Communications technology has come a long way, baby

One sunny Saturday when I was a little kid my big sister took me to the beach. She picked up a sea shell and put it next to my ear.

“Listen,” she said.  “You can hear the ocean.”

I thought it was a miracle. I took that shell home and put it on my dresser. Every once in a while I’d pick it up and listen to the faraway ocean waves.

My first long-distance call.

It was good practice for the telephone on our kitchen wall.  I couldn’t hear waves but if I breathed through my nose and remembered not to cough I could listen to Old Missus Paton gossip with Old Missus Chapman (we had a rural party line).

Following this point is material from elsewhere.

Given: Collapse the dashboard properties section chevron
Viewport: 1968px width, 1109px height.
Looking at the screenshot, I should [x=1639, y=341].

My next technological lurch forward was the pay telephone — specifically the pay phone in the hallway of a flophouse I lived in for a summer in Montreal.  Leo, the saxophone-noodling, pot-smoking landlord had a bent piece of coat hanger dangling from a string attached to the phone. When you stuck the wire into the coin return slot and twisted it just so, you had free long distance. Feed a coin into the phone and it registered as a deposit, but came right back to you through the return slot. You just fed it back into the phone as many times as necessary.

Using a pay phone was never easier. Certainly not in Britain, where you dialled your number and got connected, whereupon a tony robot voice asked you to “Please deposit sixpence.” By the time you did the party you were calling had often hung up.

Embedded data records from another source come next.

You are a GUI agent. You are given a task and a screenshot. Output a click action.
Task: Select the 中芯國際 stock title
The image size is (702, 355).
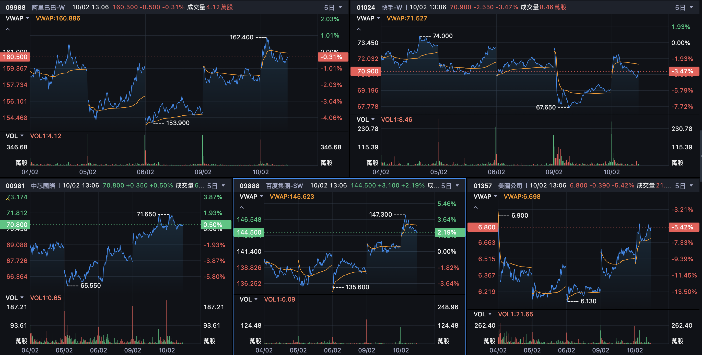click(x=43, y=186)
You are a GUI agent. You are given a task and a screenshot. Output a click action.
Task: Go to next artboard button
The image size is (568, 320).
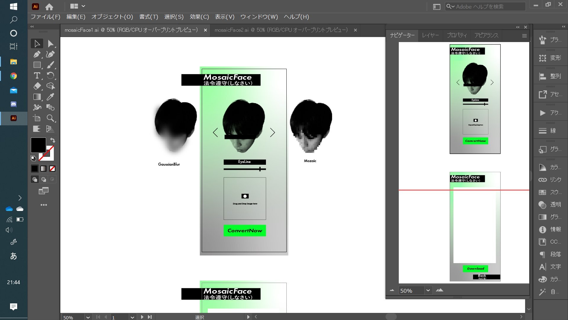(x=142, y=317)
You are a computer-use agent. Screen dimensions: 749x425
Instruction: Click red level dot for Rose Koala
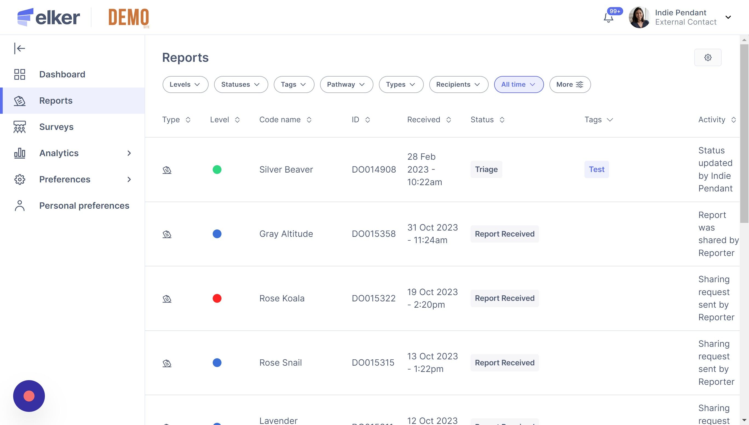coord(217,298)
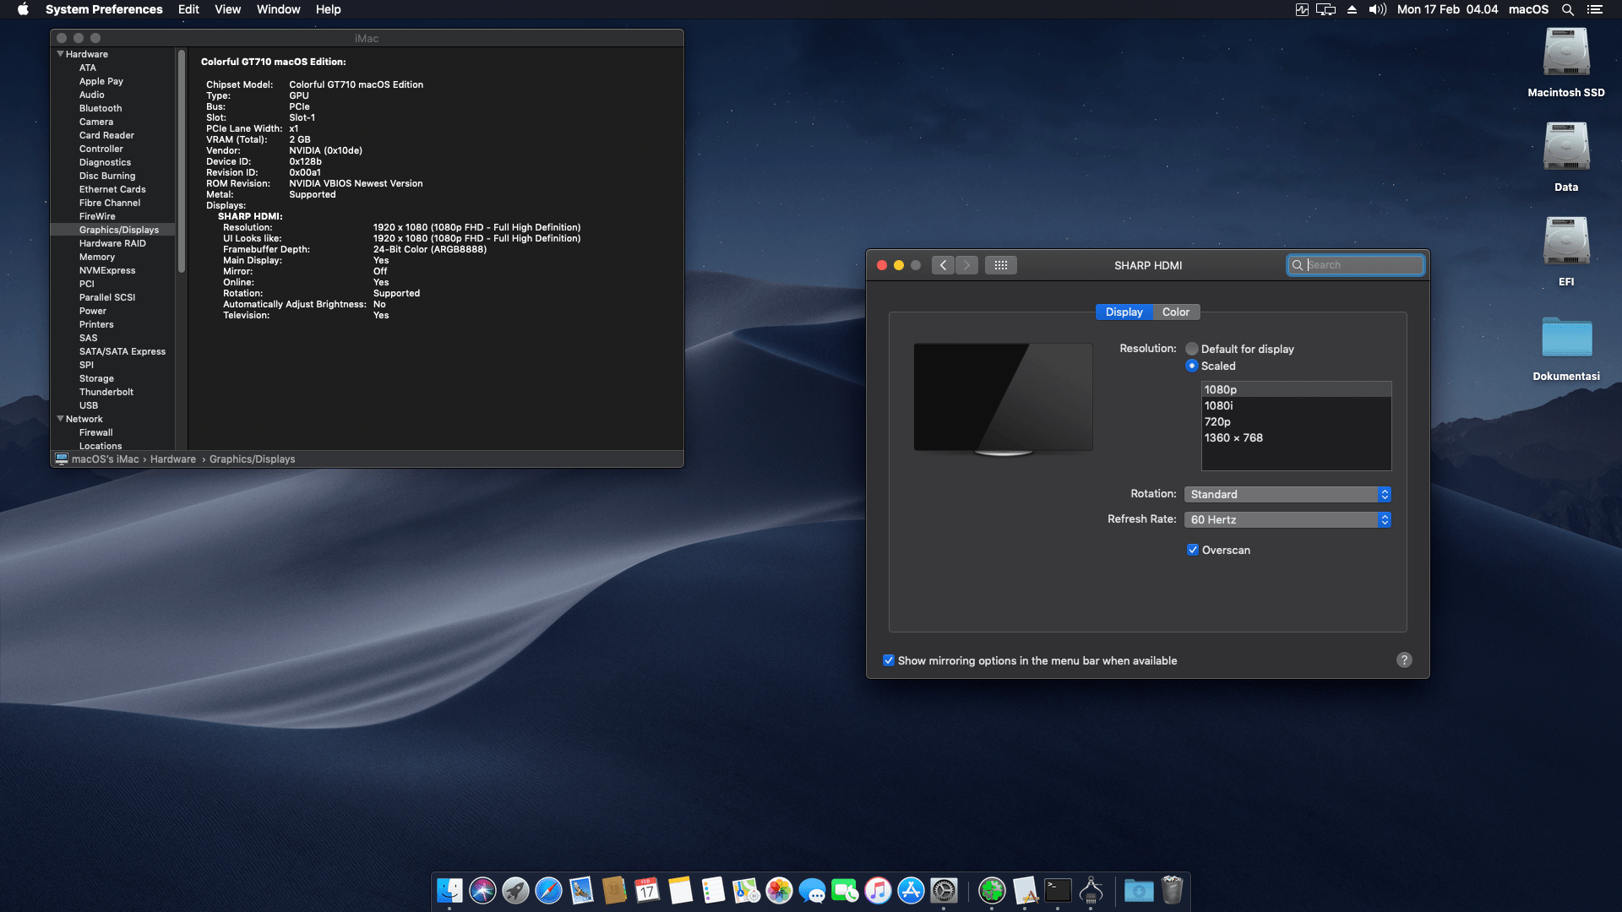Click the Show All grid button
Screen dimensions: 1622x912
coord(1000,265)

I was nudged into this telephonic reverie by something I saw during the recent World Series — team manager Tony La Russa in the St. Louis Cardinals’ dugout, yakking away … on a pay phone. They still use them in big league baseball dugouts. Which is heart-warming, because the North America pay telephone is so endangered it might as well be extinct.

You used to find them everywhere. Now, outside pay phones are rarer than Sasquatch sightings. Mobile phones did that.

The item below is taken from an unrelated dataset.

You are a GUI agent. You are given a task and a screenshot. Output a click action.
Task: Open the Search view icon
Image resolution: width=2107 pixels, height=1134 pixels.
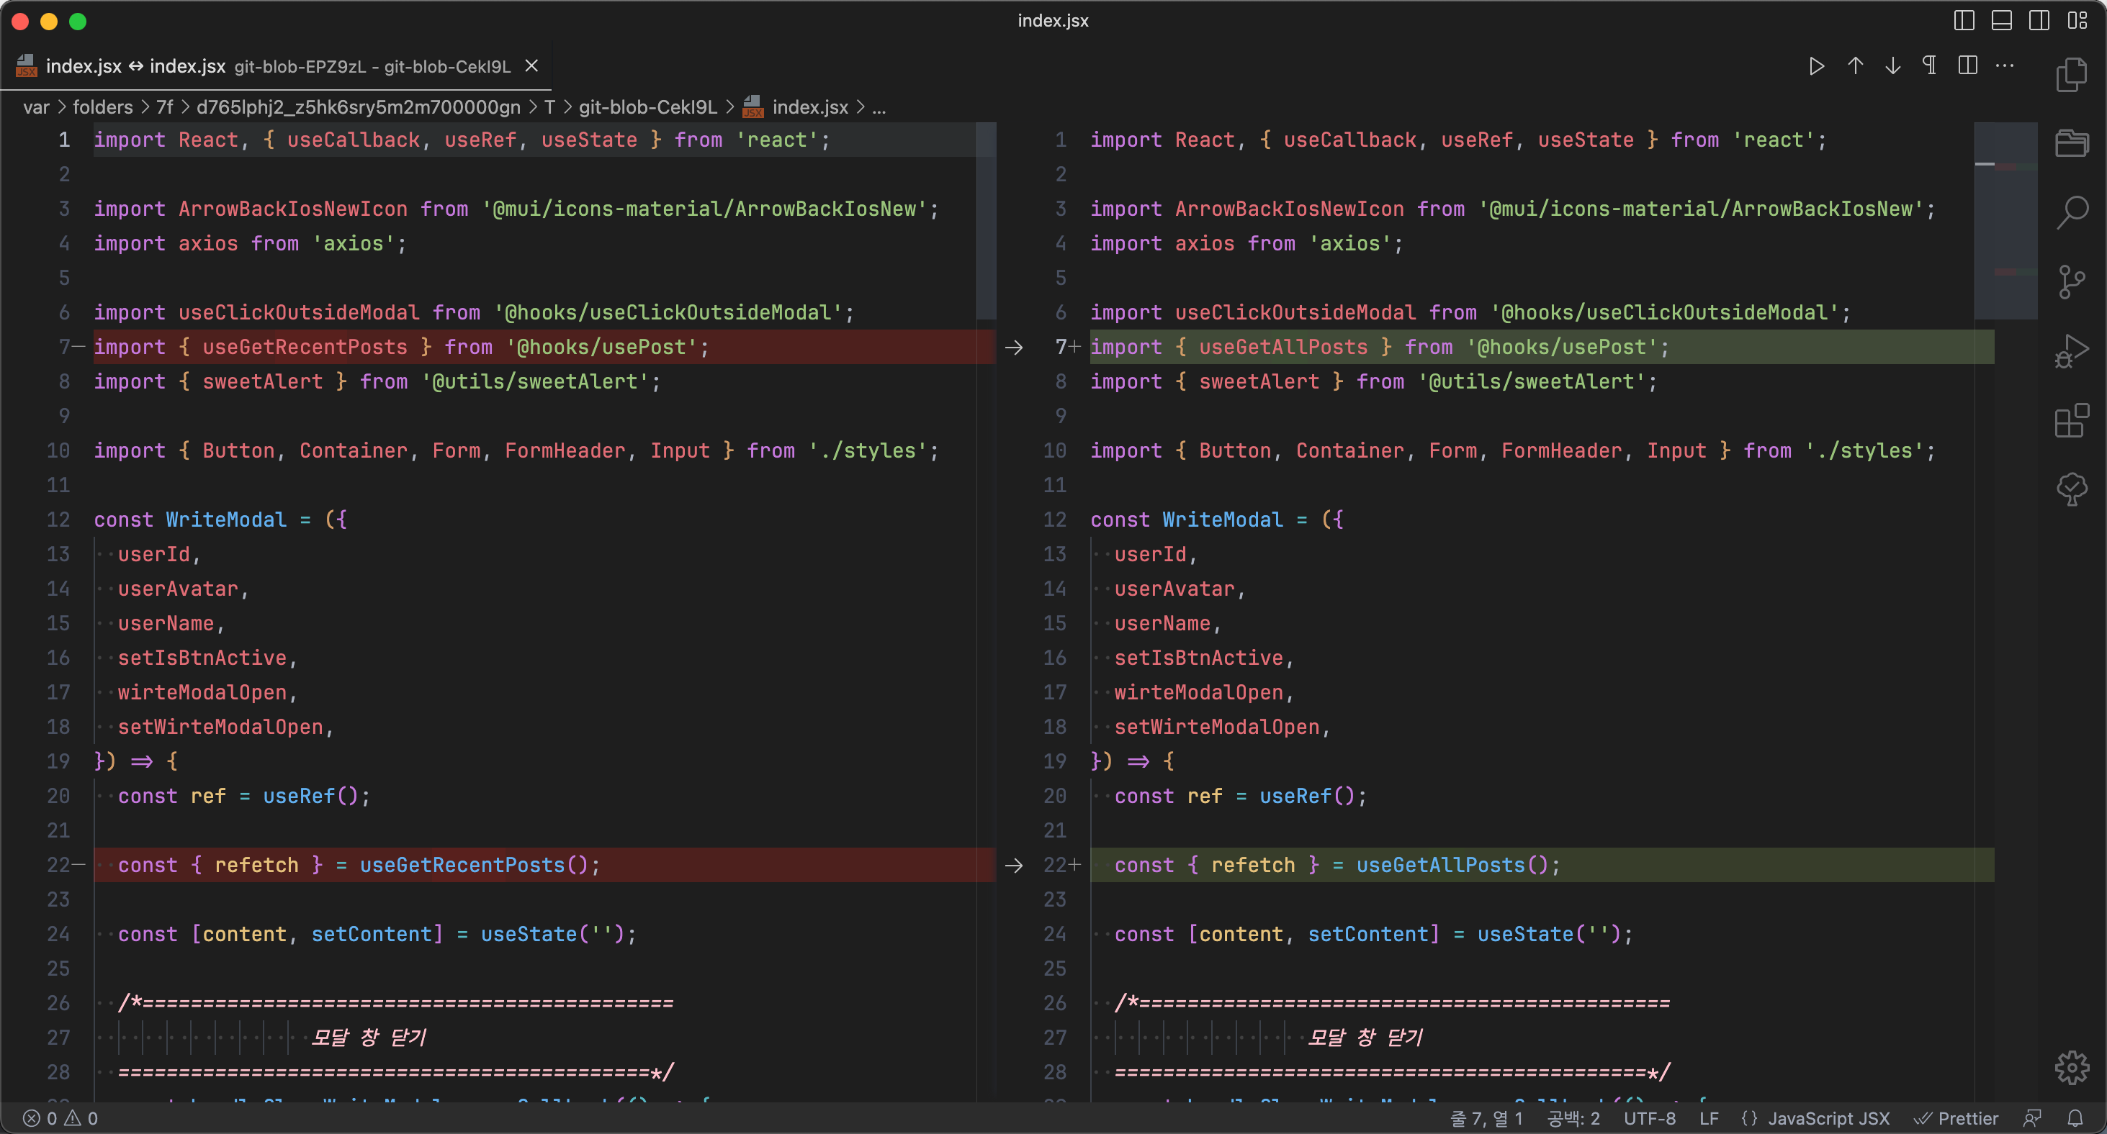tap(2071, 213)
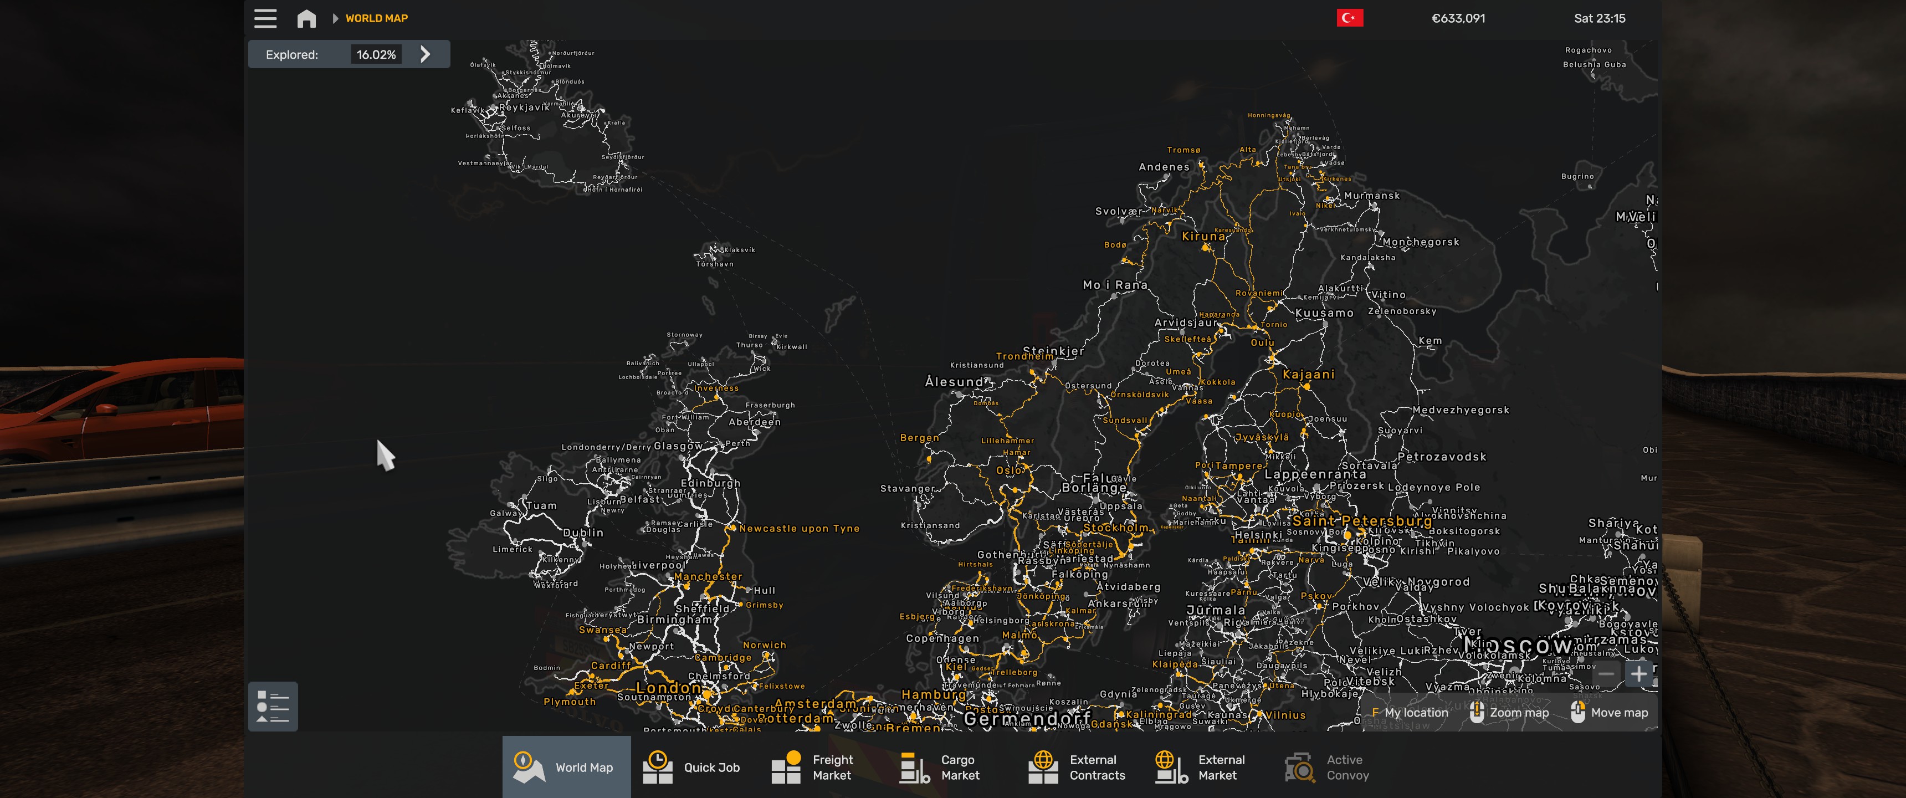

In Canada, cell phone usage is nudging 80 per cent  of the market.

It’s a trend that’s unlikely to be reversed.

People used to appreciate the convenience of a public telephone but I doubt anyone ever fell in love with them — not like cellphones.

Love is not too strong a word to use — particularly for the unseemly bond that unites many iPhone owners with their devices. An American branding consultant by the name of Martin Lindstrom recently conducted an experiment in which he studied the brain wave patterns of 16 subjects interacting with their iPhones.

“When the subjects saw or heard their iPhones ringing,” he writes, “their brain scans displayed activity in the insular cortex of the brain which is associated with love and compassion. It was as if they were in the presence of a girlfriend, boyfriend or family member,” writes Lindstrom. “These people actually loved their iPhones.”

I don’t get it. But then, I’m a geezer. I remember when you didn’t need a fifty-dollar-a-month contract and a pricey piece of plastic in your pocket. All you needed was a pay phone and a 10-cent piece.

For that you’d even get the assistance of a helpful, actually human operator to flirt with as she walked you through the call.

I wonder what happened to all those wonderful operators.  I know there are jobs out there waiting if they want them.   Why, Aegis Communications Limited just put out a call for 10,000 employees to work in their nine new call centres fielding customer service problems.

Aegis is an Indian corporation based in Mumbai, but that doesn’t mean anyone has to move. The company plans to outsource those 10,000 jobs to the U.S.A., to take advantage of cheap labour.

 

Hey, you know those Americans. They’ll work almost for nothing.